The recipients of the Diaz-Alejandro Prize have been:

| Year | Name | Affiliation |
|---|---|---|
| 1998 | Edmar Bacha | Pontificial Catholic University of Rio de Janeiro |
| 2000 | Arnold Harberger | UCLA University of Chicago |
| 2002 | Rudiger Dornbusch | MIT |
| 2006 | Guillermo Calvo | Columbia University |
| 2008 | Jere Behrman Archived 2016-08-14 at the Wayback Machine | University of Pennsylvania |
| 2010 | Hugo Hopenhayn | UCLA |
| 2012 | Sebastian Edwards | UCLA |
| 2014 | Carmen Reinhart | Harvard Kennedy School |
| 2016 | Orazio Attanasio | University College London |
| 2018 | James Robinson | University of Chicago (Harris School for Public Policy) |
| 2020 | Carlos A. Vegh | Johns Hopkins University |

=== Juan Luis Londoño Prize ===
LACEA's Londoño Prize is designed to honor the memory and contribution of Juan Luis Londoño (1958-2003) a Colombian economist committed to improving social policies, and to encourage high quality and policy-relevant research on socioeconomic issues in Latin America and the Caribbean. The prize is awarded every two years to the best paper on social issues presented at the Annual Meeting of the Association.

== Legal status ==
On December 3, 1996, LACEA was incorporated under section 402 of the New York Not-for-profit Corporation Law as Type A Education Not-for-Profit Corporation in the State of New York. On August 2, 1999 was recognized by the U.S. Internal Revenue Service as a tax-exempt nonprofit corporation under Section 501(a) of the Internal Revenue Code as an organization described in section 501(c)(3).

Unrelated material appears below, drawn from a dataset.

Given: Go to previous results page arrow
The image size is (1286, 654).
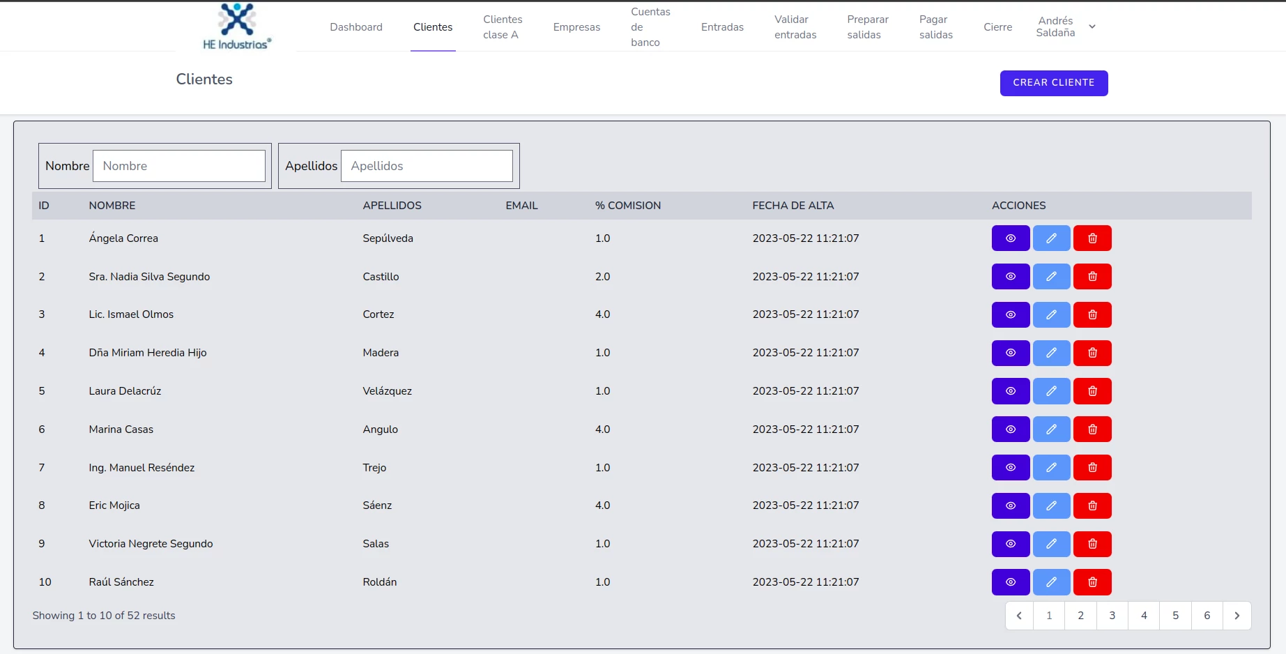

In 2015, LACEA registered the following at the United States Patent and Trademark Office: its name and logo, for association services, namely promoting the interests of economic researchers and economists whose work focuses on the economies of the Latin America and the Caribbean; and the Economia Journal, for journals in the field of economics and public policy featuring topics related to Latin America and articles by Latin American economists.